Sehnen, stark wie Drahtseile

Kontraktionsspannung ist hundertfach stärker ist als die von Muskelkraft.

Neue Eigenschaften des Kollagens hat ein Forscherteam am MPI für Kolloid- und Grenz­flächen­forschung entdeckt: Während der Einlagerung von Mineralen in Kollagen­fasern entsteht eine Kontraktions­spannung, die hundert­fach stärker ist als die von Muskel­kraft. „Dieser univer­selle Mechanismus der Minerali­sation von organischen Faser­geweben könnte auf technische Hybrid­materialien über­tragen werden, um dort beispiels­weise eine hohe Bruch­festig­keit zu erreichen,“ sagt Peter Fratzl vom MPIKG.

Abb.: Kollagen­faser­bündel nach der Minera­li­sa­tion mit...
Abb.: Kollagen­faser­bündel nach der Minera­li­sa­tion mit Strontium-Karbonat. (Bild: MPIKG)

Das faserbildende Struktur­protein Kollagen kommt unter anderem in Sehnen, der Haut und Knochen vor. Die Festigkeit von Knochen beruht auf dem struktu­rellen Zusammen­spiel von weichen, organischen Kollagen­fasern und den darin eingebetteten harten, kristal­linen Mineral­partikeln, demnach einem Hybrid­material. Durch das Kollagen bekommen die Mineral­partikel eine aktive Vorspannung.

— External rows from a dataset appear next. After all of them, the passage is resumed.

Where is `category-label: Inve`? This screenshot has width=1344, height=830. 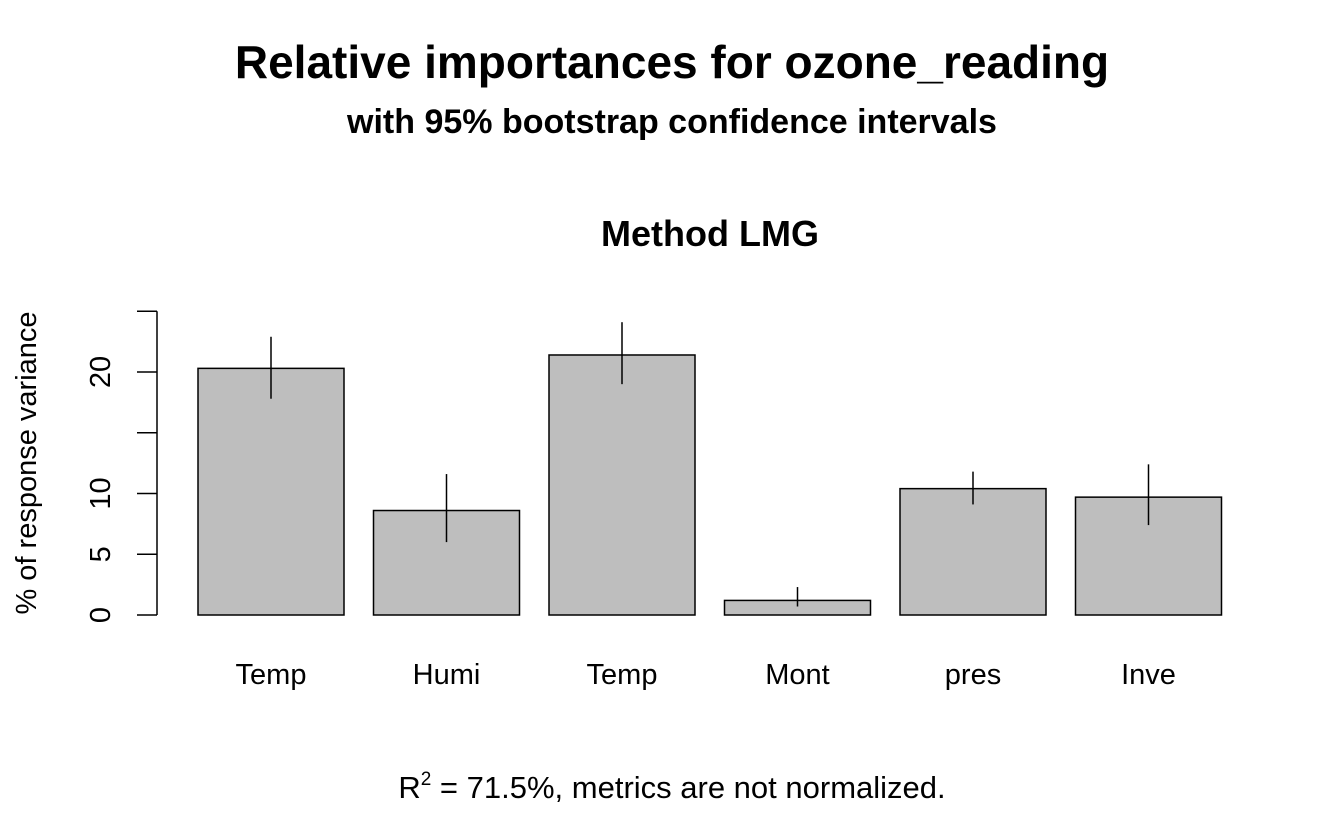 category-label: Inve is located at coordinates (1148, 675).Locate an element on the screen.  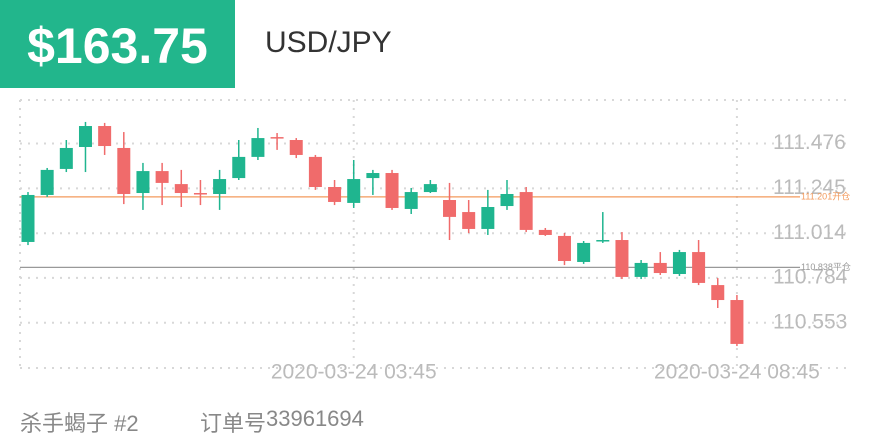
x-tick-label: 2020-03-24 03:45 is located at coordinates (354, 372).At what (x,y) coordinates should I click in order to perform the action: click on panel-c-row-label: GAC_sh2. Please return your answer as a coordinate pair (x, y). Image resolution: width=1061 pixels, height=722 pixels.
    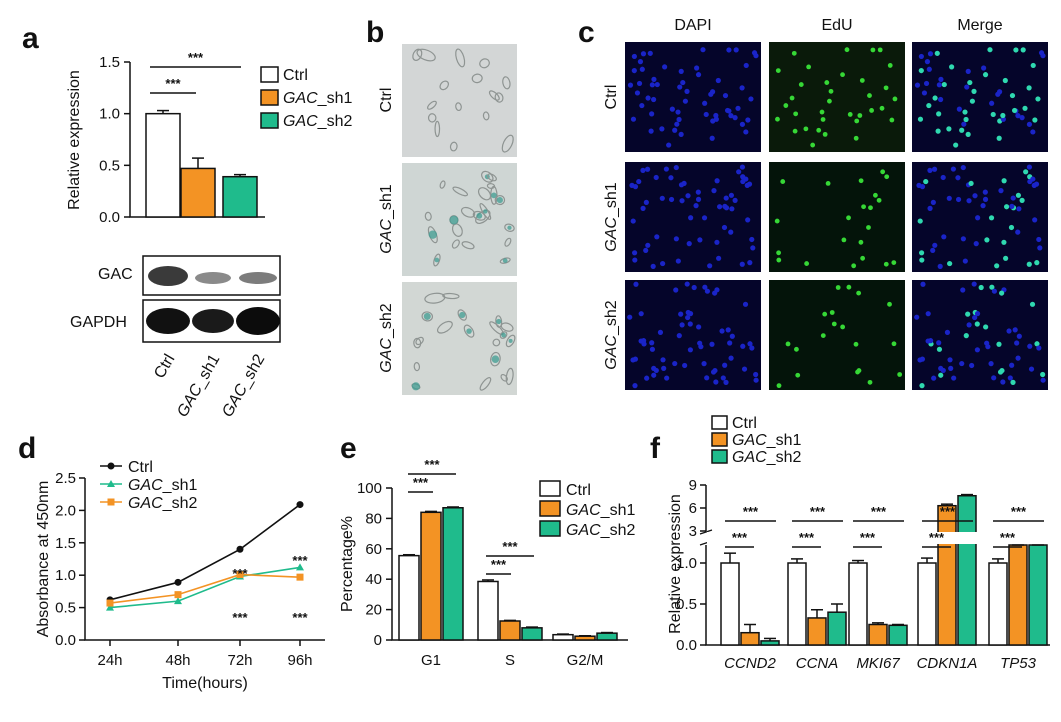
    Looking at the image, I should click on (612, 334).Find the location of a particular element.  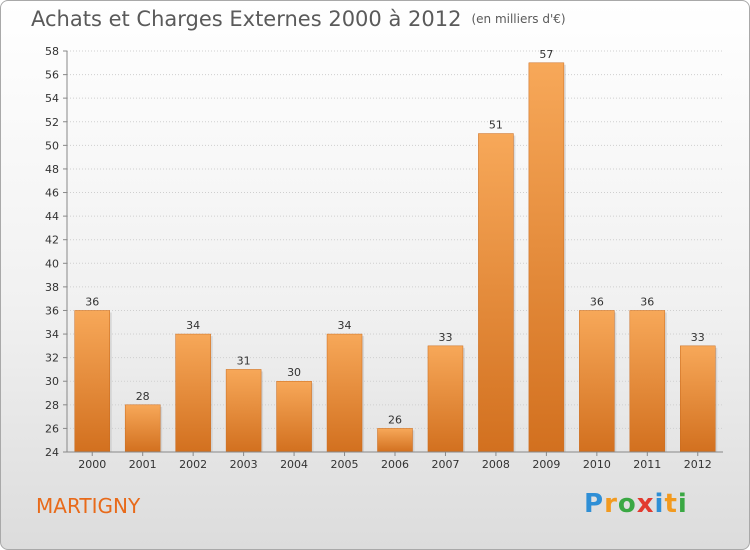

y-tick-label: 52 is located at coordinates (52, 122).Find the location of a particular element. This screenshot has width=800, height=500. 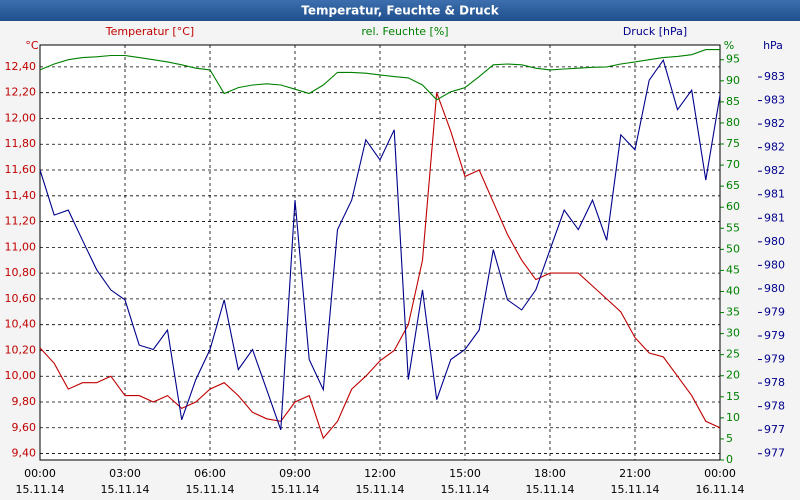

y2-axis-unit: % is located at coordinates (729, 46).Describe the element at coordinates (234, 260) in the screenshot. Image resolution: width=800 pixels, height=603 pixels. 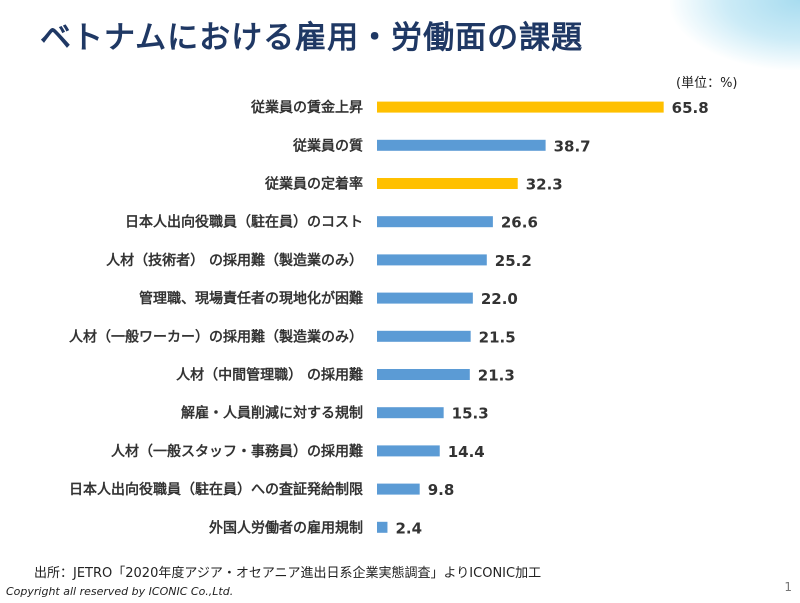
I see `category-label: 人材（技術者） の採用難（製造業のみ）` at that location.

Einen vergleich­baren Mechanismus nutzen Bau­ingenieure in Spannbeton, um mit Hilfe von hochfestem Stahl Beton vorzuspannen und damit riss­resistente Bauelemente herzu­stellen. „Auch aus medizi­nischer und biologischer Sicht ist es interessant zu verstehen, was beim Prozess der Minerali­sation in Knochen passiert,“ sagt Wolfgang Wager­maier, Gruppen­leiter am MPIKG. „Viele Knochen­krank­heiten gehen mit Veränderungen des Mineral­gehalts in Knochen und dadurch veränderten Eigen­schaften einher.“

Am MPIKG hat eine Forscher­gruppe um den chinesischen Gast­forscher Hang Ping jetzt entdeckt, dass die künstliche Einlagerung von unter­schied­lichen Mineralen in Kollagen­fasern zu einer Verkürzung dieser Fasern mit Spannungen von bis zu hundert Kilogramm pro Quadrat­zenti­meter führt. Das entspricht etwa dem Hundert­fachen von Muskel­kraft. Die damit einher­gehenden Verände­rungen der Kollagen­struktur wurden mittels Röntgen­beugung am Synchrotron BESSY II in Berlin-Adlershof beobachtet, während die Minera­li­sation statt­findet. Dieses Zusammen­ziehen der Fasern geschieht offenbar bei der Mineral-Einlagerung in das Kollagen und setzt damit das Mineral unter enormen Druck, was die Bruch­festig­keit des Komposit­materials erhöht.

Die Forschungsarbeit zeigt nicht nur, dass diese besondere Eigenschaft des Kollagens zur Festigkeit von minera­li­sierten Geweben wie Knochen beiträgt, sondern entwirft auch ein Konzept, das auf technische Hybrid­materialien mit heraus­ragenden mechanischen Eigen­schaften über­tragen werden kann. Gleich­zeitig tragen die Erkennt­nisse dieser Arbeit dazu bei, biologische Prozesse während der Minera­li­sation von Geweben und den Einfluss des Minera­li­sa­tions­grades auf makro­sko­pische Material­eigen­schaften besser zu verstehen.